Eleni Tampasi

Personal information
- Full name: Eleni Tampasi
- Nationality: Greece
- Born: 18 September 1976 (age 49) Tripoli, Greece
- Height: 1.63 m (5 ft 4 in)
- Weight: 63 kg (139 lb)

Sport
- Sport: Judo
- Event: 63 kg
- Club: Ethnikos G.S. Athens

= Eleni Tampasi =

Greek judoka

Eleni Tampasi (Ελένη Ταμπάση; born 18 September 1976 in Tripoli) is a Greek judoka, who competed in the women's half-middleweight category. She picked up two Greek senior titles in her own division, and represented her home nation Greece at the 2004 Summer Olympics in Athens. Tampasi is also a full-fledged member of the judo squad for Ethnikos G.S. Athens.

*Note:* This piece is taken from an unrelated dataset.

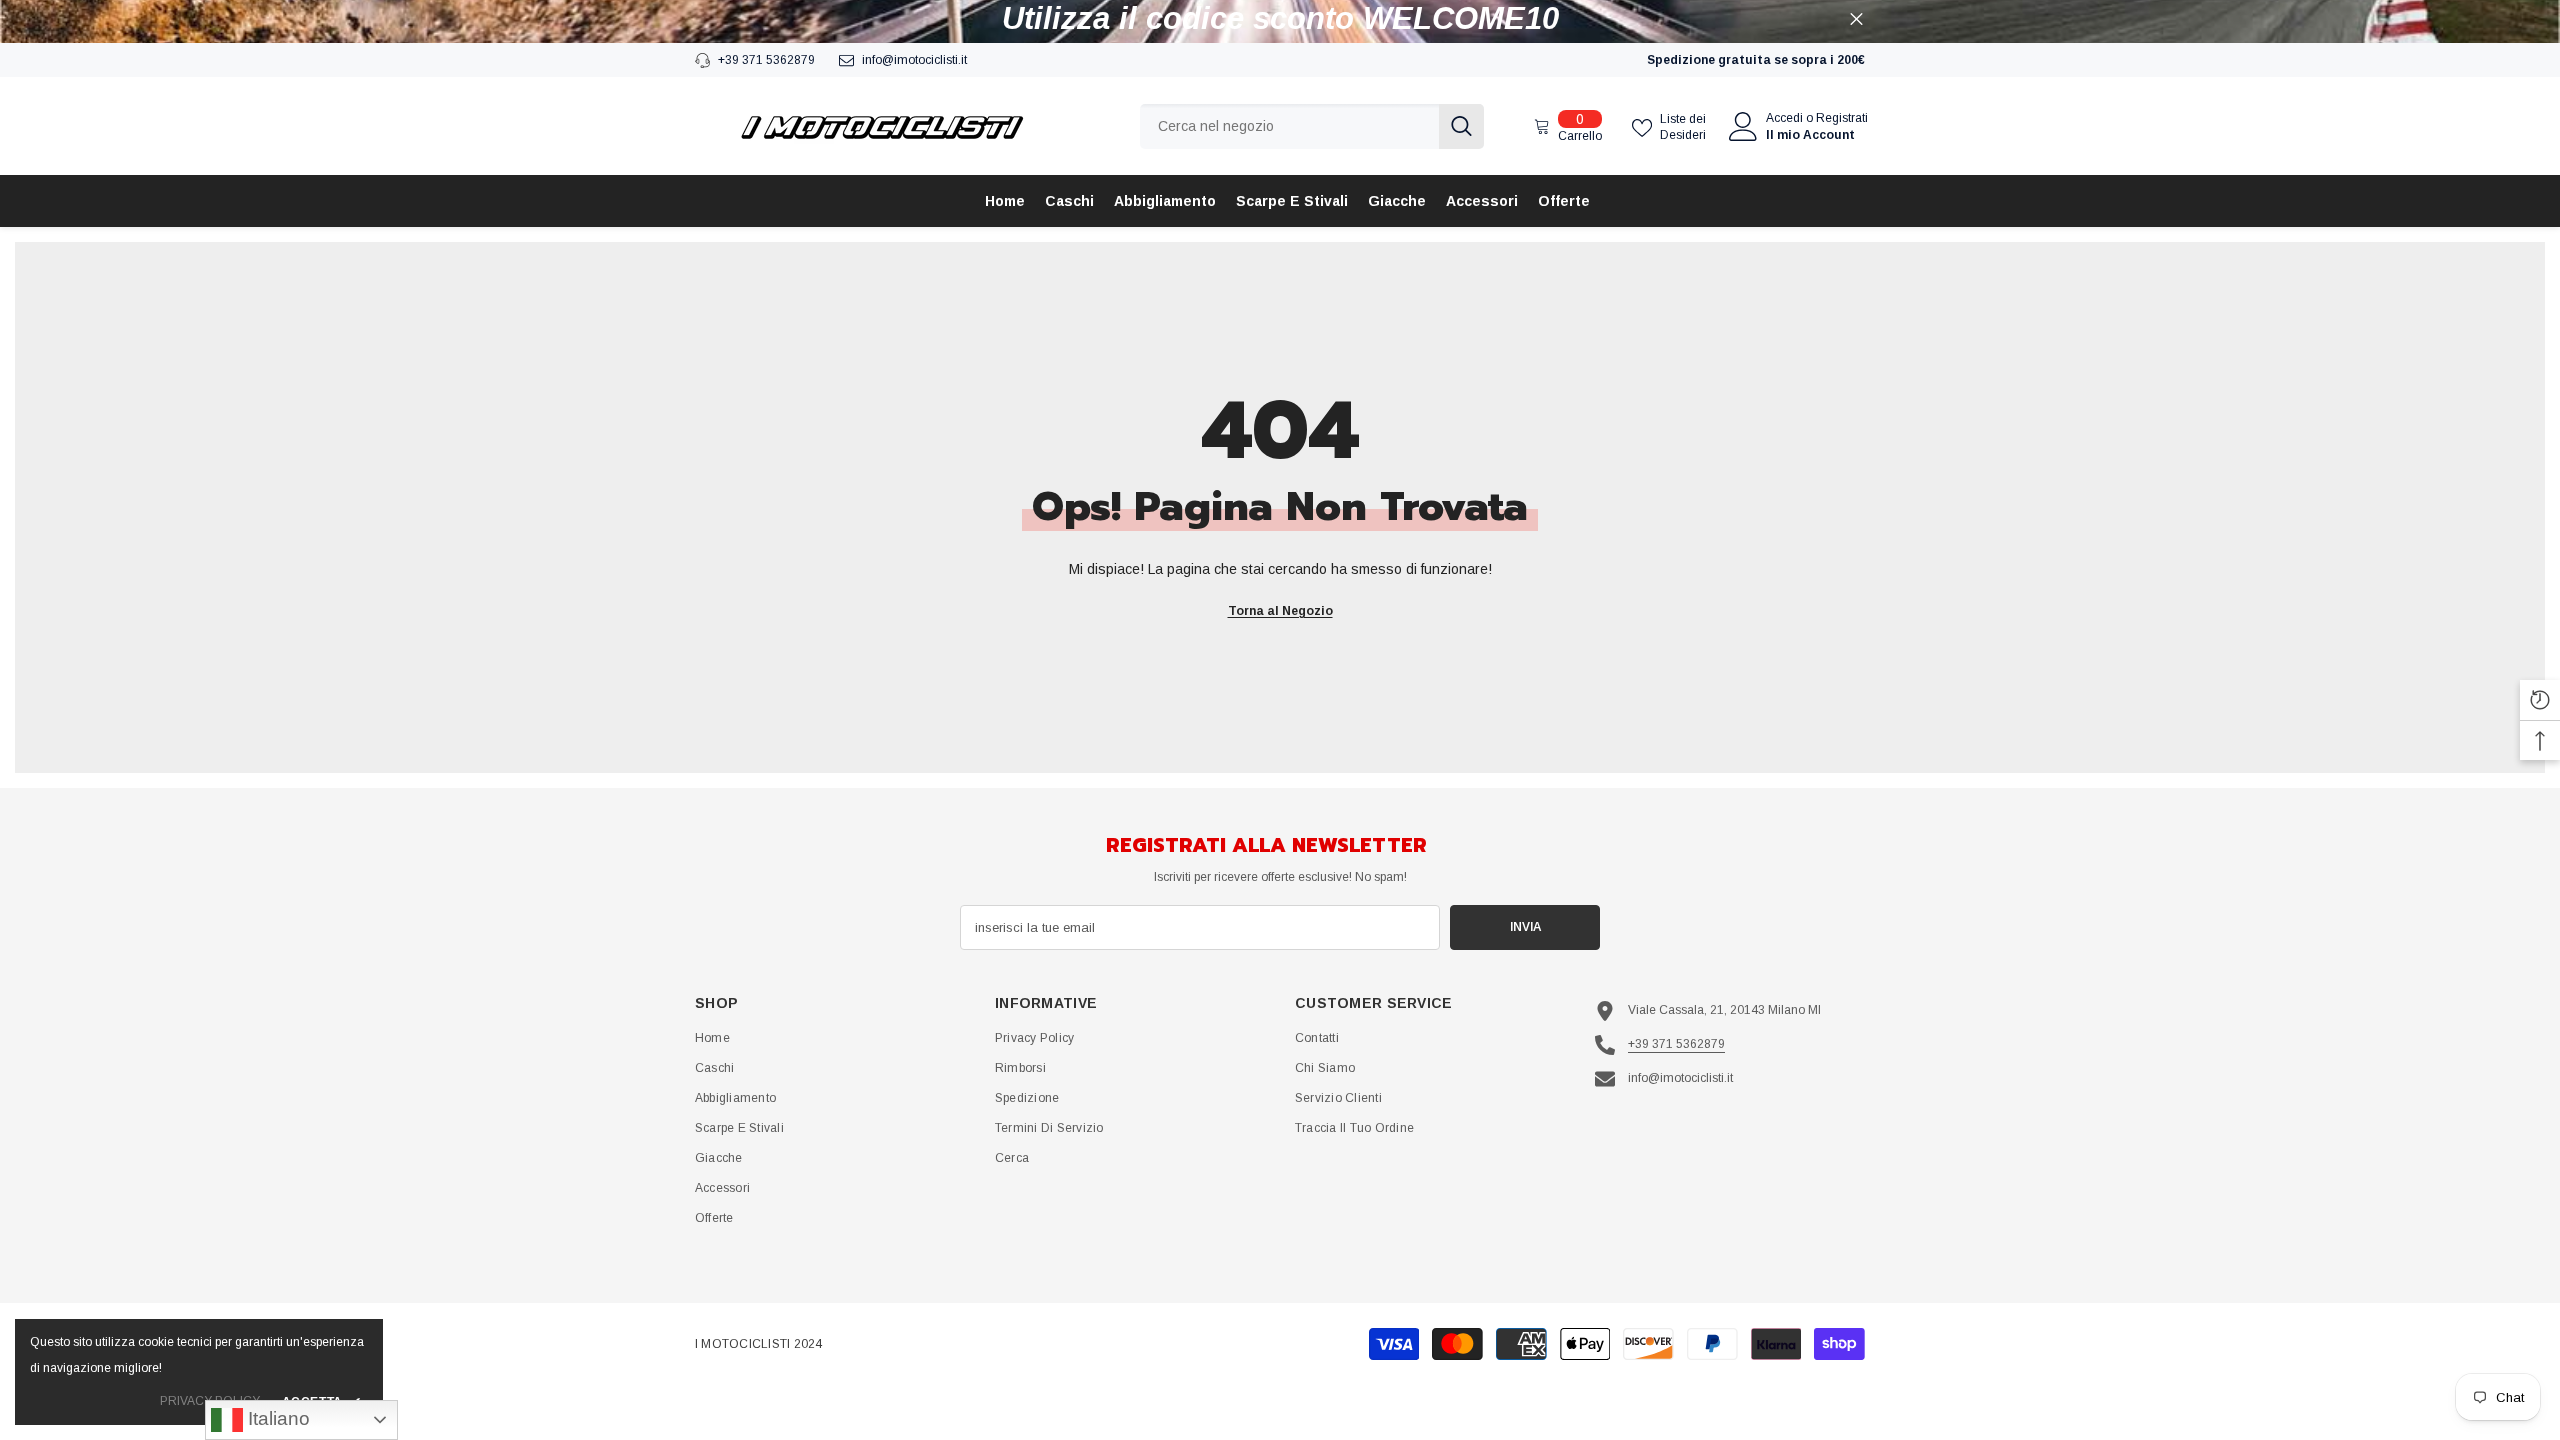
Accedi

Tampasi qualified for the Greek squad in the women's half-middleweight class (63 kg) at the 2004 Summer Olympics in Athens, by filling up an entry by the International Judo Federation and the Hellenic Olympic Committee, as Greece received an automatic berth for being the host nation. She lost her opening match to Belgium's Gella Vandecaveye, who successfully scored an ippon and gripped her on the tatami with a kuzure kami shiho gatame (broken upper four-quarter hold-down) assault at three minutes and twenty-two seconds.